Falem mal, mas falem de mim

A crescente evidência do tema “homossexualidade” na agenda de discussões brasileira – seja pela natural evolução e consolidação de visões liberais e dos Direitos Humanos, seja pela organização de movimentos e passeatas relacionados à causa e consequente presença na mídia – vem gerando variados gêneros de resposta nos âmbitos político e social.

A mais famosa das reações foi, possivelmente, a do Deputado Federal Jair Bolsonaro (PP-RJ) que, além de haver prestado declarações politicamente incorretas, como “sou preconceituoso com muito orgulho” e “ter um filho homossexual é igual à morte”, lançou, em maior deste ano, uma cartilha contra homossexuais. Fato este que desencadeou outras ações, como a instituição de projeto de Lei, em São Paulo, criando o dia do orgulho heterossexual.

Outros posicionamentos radicalmente contrários à afirmação dos homossexuais na sociedade vêm sendo notados em campanhas de pastores evangélicos, que pregam implícita ou explicitamente sua discriminação, na já tradicional perseguição urbana a esses cidadãos – muitas vezes resultante em agressões físicas – e até na rejeição por parte de magistrados (!) à união civil gay, recentemente aprovada pelo Superior Tribunal Federal (STF).

Chamam atenção, no entanto, conversas entreouvidas à rua, entre populares, que parecem oscilar entre o preconceito historicamente instituído e o respeito aos novos princípios e leis que atendem às reivindicações dos homossexuais – o que, diga-se de passagem, não deixa de ser pleito de parte da sociedade que valoriza a promoção de direitos iguais a todos os indivíduos, não obstante suas opções sexuais, religiosas, etc.

Diálogos do tipo “cuidado com o que você fala, porque, hoje em dia, chamar fulano de viado dá cana” ou “agora é moda homens e mulheres andarem de mãos dadas e se beijarem em público” são frequentes. Tais conversas denotam desde um tom de ironia, devido ao desprezo e recusa ao reconhecimento dos homossexuais, à aceitação forçada ou ainda em fase de digestão quanto à gradativa abertura à homossexualidade.
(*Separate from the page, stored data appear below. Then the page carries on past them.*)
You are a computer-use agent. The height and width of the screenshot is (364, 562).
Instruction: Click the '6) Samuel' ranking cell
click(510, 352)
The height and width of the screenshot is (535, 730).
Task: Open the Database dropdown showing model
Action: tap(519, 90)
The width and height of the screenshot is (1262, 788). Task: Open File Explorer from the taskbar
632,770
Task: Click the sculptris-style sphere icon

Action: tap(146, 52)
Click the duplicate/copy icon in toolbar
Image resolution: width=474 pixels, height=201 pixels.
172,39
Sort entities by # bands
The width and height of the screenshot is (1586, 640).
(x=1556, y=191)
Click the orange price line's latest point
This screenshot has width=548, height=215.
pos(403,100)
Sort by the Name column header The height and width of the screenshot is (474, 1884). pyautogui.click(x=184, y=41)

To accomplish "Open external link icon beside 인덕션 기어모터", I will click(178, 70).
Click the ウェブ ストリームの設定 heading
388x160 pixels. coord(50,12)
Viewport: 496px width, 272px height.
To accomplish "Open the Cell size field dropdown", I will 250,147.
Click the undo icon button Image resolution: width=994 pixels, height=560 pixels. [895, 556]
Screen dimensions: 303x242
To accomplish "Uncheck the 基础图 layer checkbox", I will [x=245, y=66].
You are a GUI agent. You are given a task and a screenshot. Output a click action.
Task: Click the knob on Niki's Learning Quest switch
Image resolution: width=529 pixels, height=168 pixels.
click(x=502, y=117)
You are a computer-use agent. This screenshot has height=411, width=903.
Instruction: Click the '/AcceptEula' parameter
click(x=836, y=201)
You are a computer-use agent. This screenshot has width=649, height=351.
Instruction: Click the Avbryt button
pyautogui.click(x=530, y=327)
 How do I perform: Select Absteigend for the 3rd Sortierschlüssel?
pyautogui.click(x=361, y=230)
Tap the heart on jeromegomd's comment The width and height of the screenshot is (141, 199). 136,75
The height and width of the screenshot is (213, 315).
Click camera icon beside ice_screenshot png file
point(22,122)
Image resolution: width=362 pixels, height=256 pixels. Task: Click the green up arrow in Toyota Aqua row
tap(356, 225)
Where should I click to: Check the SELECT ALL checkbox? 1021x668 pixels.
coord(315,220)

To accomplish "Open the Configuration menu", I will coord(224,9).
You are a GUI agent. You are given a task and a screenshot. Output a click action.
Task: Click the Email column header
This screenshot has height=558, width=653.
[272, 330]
Isso, contudo, não é de todo negativo. Afinal, é natural que, após centenas de anos de opressão aos homossexuais, com participação ativa da Igreja Católica e outras religiões, as pessoas tenham dificuldade em aceitar o novo panorama. Soma-se a isso o fato de, em termos biológicos, a homossexualidade não se enquadrar perfeitamente, pois, em último caso, a evolução da espécie humana depende do cruzamento genético promovido entre fêmeas e machos – donde, ao que parece, provêm os principais (e oportunistas)  argumentos contrários a essa opção sexual “alternativa”.

A referida reação popular, motivada, sem que as pessoas se deem conta, por preconceitos dos mais primários e grosseiros e, principalmente, pela negação da diferença, é um estágio absolutamente necessário e, inclusive, sadio para a aceitação da homossexualidade no meio social. Mal comparando, é o caso de pensar naquele conhecido preceito utilizado pelos aspirantes a celebridade: “falem mal, mas falem de mim”.

Nada melhor que, num ambiente plenamente democrático, como o que se pretende alcançar no Brasil, se discutam e se critiquem questões como essa, retirando-a, cada vez mais, da masmorra e trazendo-a aos olhares de todos.

Este debate espero que redunde em maior tolerância e aceitação do direito humano à diferença.